Data supplied below:

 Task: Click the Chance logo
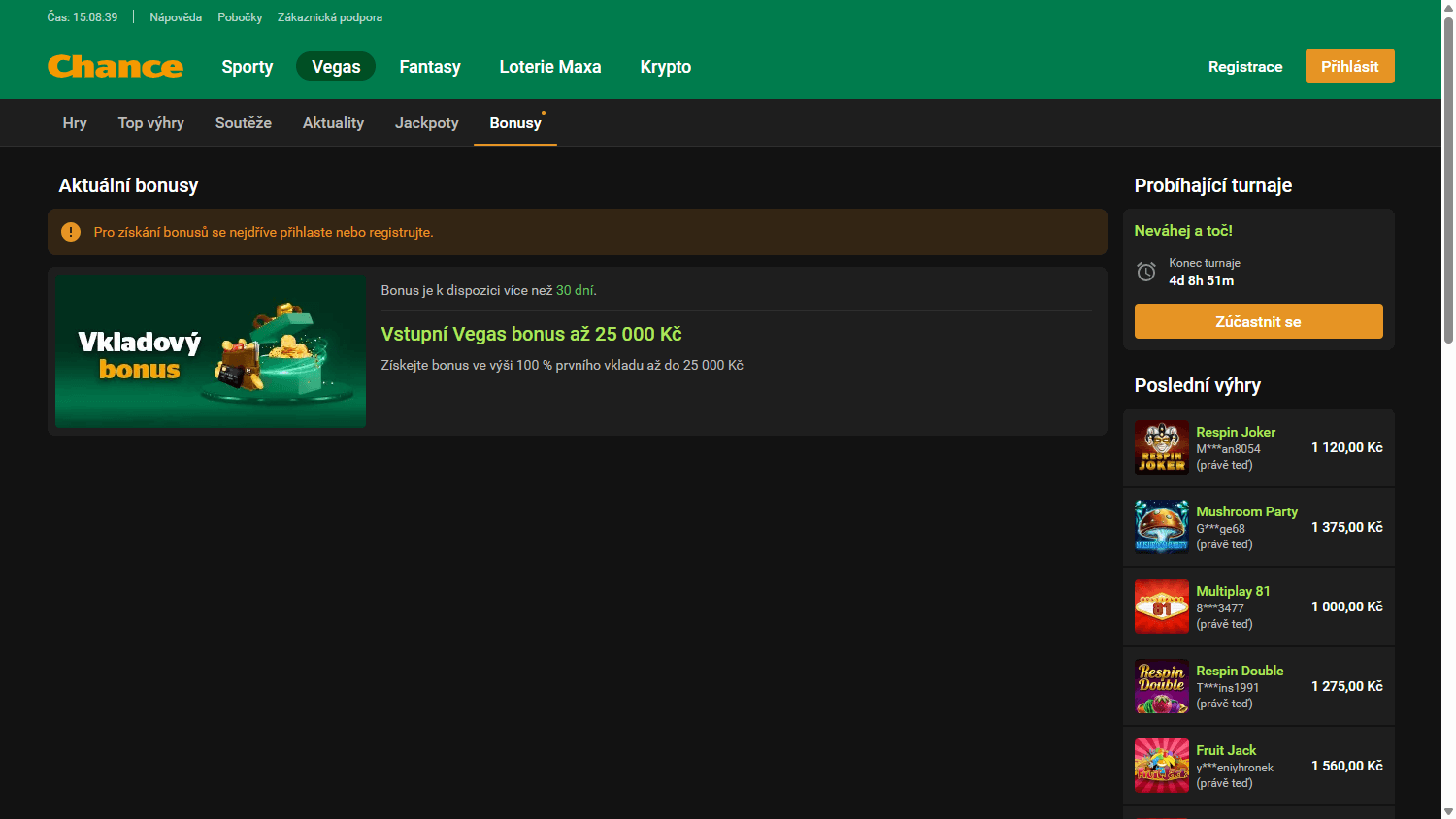click(x=115, y=66)
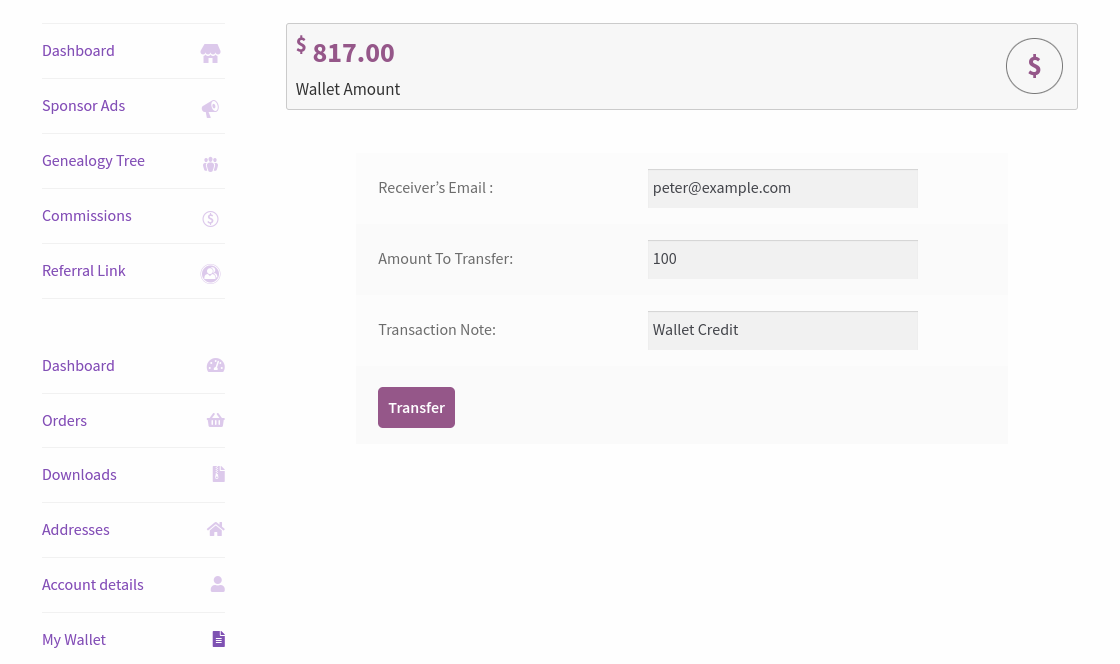Go to Account details

92,584
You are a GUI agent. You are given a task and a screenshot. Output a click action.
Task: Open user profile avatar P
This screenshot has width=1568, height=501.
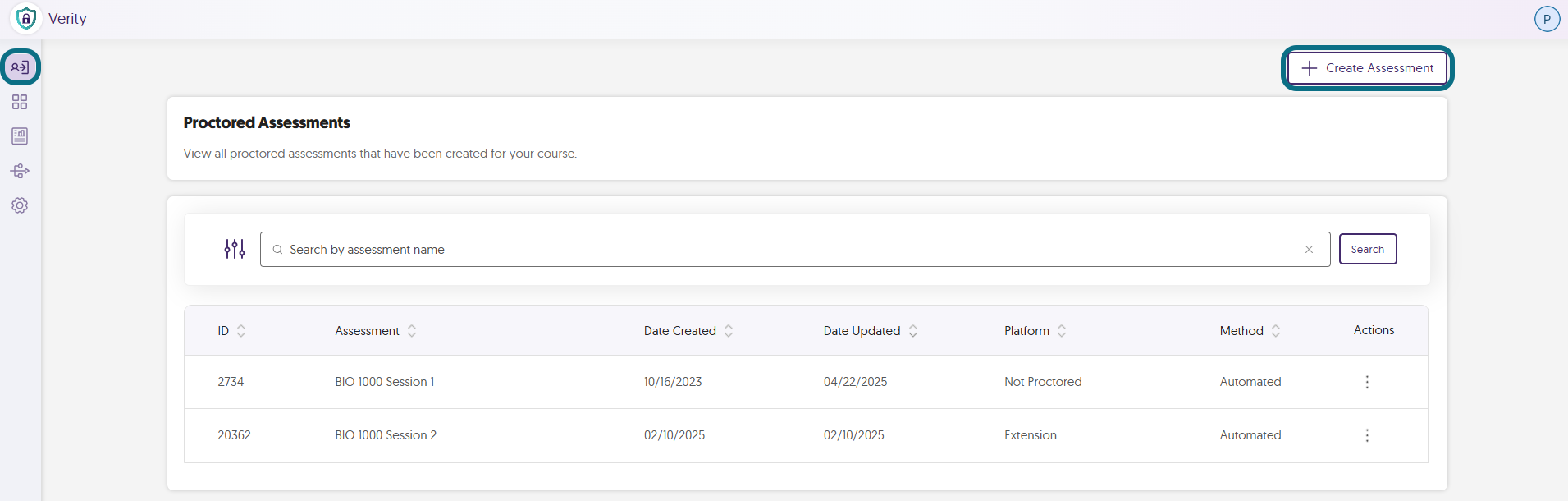(1547, 19)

End of Data supplied.

## Prompt
Once the pictures are removed, output the entries above exactly as given.

## Output for this task
 Task: Click the Chance logo
click(x=115, y=66)
Go to Account details

92,584
You are a GUI agent. You are given a task and a screenshot. Output a click action.
Task: Open user profile avatar P
This screenshot has width=1568, height=501.
(1547, 19)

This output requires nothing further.